Posttreatment Antifungal Resistance among Colonizing Candida Isolates in Candidemia Patients: Results from a Systematic Multicenter Study

Abstract

The prevalence of intrinsic and acquired resistance among colonizing Candida isolates from patients after candidemia was investigated systematically in a 1-year nationwide study. Patients were treated at the discretion of the treating physician. Oral swabs were obtained after treatment. Species distributions and MIC data were investigated for blood and posttreatment oral isolates from patients exposed to either azoles or echinocandins for <7 or ≥ 7 days. Species identification was confirmed using matrix-assisted laser desorption ionization-time of flight mass spectrometry (MALDI-TOF MS) and internal transcribed spacer (ITS) sequencing, susceptibility was examined by EUCAST EDef 7.2 methodology, echinocandin resistance was examined by FKS sequencing, and genetic relatedness was examined by multilocus sequence typing (MLST). One hundred ninety-three episodes provided 205 blood and 220 oral isolates. MLST analysis demonstrated a genetic relationship for 90% of all paired blood and oral isolates. Patients exposed to azoles for ≥ 7 days (n = 93) had a significantly larger proportion of species intrinsically less susceptible to azoles (particularly Candida glabrata) among oral isolates than among initial blood isolates (36.6% versus 12.9%; P < 0.001). A similar shift toward species less susceptible to echinocandins among 85 patients exposed to echinocandins for ≥ 7 days was not observed (4.8% of oral isolates versus 3.2% of blood isolates; P > 0.5). Acquired resistance in Candida albicans was rare (<5%). However, acquired resistance to fluconazole (29.4%; P < 0.05) and anidulafungin (21.6%; P < 0.05) was common in C. glabrata isolates from patients exposed to either azoles or echinocandins. Our findings suggest that the colonizing mucosal microbiota may be an unrecognized reservoir of resistant Candida species, especially C. glabrata, following treatment for candidemia. The resistance rates were high, raising concern in general for patients exposed to antifungal drugs.

FIG 1

Flowchart illustrating the numbers of eligible patients, included patients, and episodes, divided into those for patients receiving ≥7 days of exposure to azoles (93), echinocandins (62), polyenes (7), or a combination thereof (26).

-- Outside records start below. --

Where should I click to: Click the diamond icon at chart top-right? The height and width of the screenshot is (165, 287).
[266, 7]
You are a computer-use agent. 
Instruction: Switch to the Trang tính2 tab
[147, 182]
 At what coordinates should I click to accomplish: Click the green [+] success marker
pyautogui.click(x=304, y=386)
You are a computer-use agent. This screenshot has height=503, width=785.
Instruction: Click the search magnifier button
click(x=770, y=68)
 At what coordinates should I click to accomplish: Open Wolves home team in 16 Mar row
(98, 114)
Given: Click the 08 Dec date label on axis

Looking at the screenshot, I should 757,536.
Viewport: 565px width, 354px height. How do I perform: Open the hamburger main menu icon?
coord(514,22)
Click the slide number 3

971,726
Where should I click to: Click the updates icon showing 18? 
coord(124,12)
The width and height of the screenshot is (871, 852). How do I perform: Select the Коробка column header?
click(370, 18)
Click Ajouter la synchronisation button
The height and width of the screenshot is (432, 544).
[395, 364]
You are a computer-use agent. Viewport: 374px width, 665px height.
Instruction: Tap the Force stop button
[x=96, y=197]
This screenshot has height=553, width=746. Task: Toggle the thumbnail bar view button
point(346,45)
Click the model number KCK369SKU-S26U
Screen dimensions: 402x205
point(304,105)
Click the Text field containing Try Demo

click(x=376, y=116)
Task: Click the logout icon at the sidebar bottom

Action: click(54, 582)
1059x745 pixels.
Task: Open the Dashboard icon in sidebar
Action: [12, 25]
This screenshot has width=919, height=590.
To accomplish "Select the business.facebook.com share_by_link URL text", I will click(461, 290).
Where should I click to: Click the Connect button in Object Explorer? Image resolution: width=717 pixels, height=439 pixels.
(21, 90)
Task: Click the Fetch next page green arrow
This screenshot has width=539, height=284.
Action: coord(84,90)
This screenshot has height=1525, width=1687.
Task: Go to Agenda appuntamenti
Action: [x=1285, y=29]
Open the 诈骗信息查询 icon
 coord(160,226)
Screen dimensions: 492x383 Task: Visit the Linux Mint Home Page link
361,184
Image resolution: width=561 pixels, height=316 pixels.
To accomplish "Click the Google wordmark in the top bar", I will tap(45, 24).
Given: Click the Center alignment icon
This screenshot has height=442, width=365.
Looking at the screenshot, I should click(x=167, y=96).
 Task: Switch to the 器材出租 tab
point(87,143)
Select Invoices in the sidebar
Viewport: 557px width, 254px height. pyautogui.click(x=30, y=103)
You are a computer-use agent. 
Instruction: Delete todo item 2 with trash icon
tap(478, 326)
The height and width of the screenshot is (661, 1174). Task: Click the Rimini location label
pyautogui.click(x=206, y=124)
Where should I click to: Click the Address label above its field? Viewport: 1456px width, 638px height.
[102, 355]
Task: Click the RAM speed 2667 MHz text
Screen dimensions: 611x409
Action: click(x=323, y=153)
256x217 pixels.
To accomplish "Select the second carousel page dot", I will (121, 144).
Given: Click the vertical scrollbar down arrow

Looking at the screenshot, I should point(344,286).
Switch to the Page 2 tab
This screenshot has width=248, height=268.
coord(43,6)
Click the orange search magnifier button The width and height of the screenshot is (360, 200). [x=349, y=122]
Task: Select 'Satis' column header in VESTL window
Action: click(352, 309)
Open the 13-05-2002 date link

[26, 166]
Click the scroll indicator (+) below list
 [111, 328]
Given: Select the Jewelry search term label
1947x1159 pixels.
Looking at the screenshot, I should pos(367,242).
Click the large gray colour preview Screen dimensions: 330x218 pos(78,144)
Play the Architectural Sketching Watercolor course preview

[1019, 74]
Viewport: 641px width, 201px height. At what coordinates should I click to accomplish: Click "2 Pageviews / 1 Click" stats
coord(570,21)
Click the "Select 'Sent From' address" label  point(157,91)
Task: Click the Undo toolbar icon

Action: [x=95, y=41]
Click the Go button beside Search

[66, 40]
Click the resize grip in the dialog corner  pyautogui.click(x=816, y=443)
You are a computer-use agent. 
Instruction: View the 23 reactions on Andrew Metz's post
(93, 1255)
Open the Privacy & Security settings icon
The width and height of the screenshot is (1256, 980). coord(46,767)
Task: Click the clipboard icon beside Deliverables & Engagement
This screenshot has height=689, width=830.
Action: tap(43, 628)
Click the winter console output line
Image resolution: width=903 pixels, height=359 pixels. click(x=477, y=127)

The total numbers of episodes for patients exposed to azoles, echinocandins, and polyenes for ≥7 days (irrespective of sequential or concomitant additional treatment) were 114, 85, and 16, respectively.

FIG 2

Pie charts displaying species distributions in the indicated groups. N, number of isolates. Blood isolates represented baseline colonization in patients subsequently exposed to either azoles or echinocandins. Oral isolates (≥7 days of exposure) represented end-of-treatment colonization. NS, not significant. On the patient level (pie charts on the same horizontal level), only the species with the highest ECOFF value was counted in case of polyfungal samples; however, the distribution of all oral isolates is also shown (above for azoles and below for echinocandins). Proportion analysis was performed by chi-square and Fisher's exact tests.

FIG 3

MIC distributions for C. glabrata (left) and C. albicans (right). MICs are given in milligrams per liter. White bars show data for blood isolates, gray bars are for swab isolates obtained after <7 days of exposure to either azoles or echinocandins, and black bars are for swab isolates obtained after ≥7 days of exposure to either drug class. The rows display MIC distributions for (top to bottom) fluconazole, voriconazole, anidulafungin, and micafungin. The y axis indicates the number of isolates either from blood (positive) or from swabs (negative).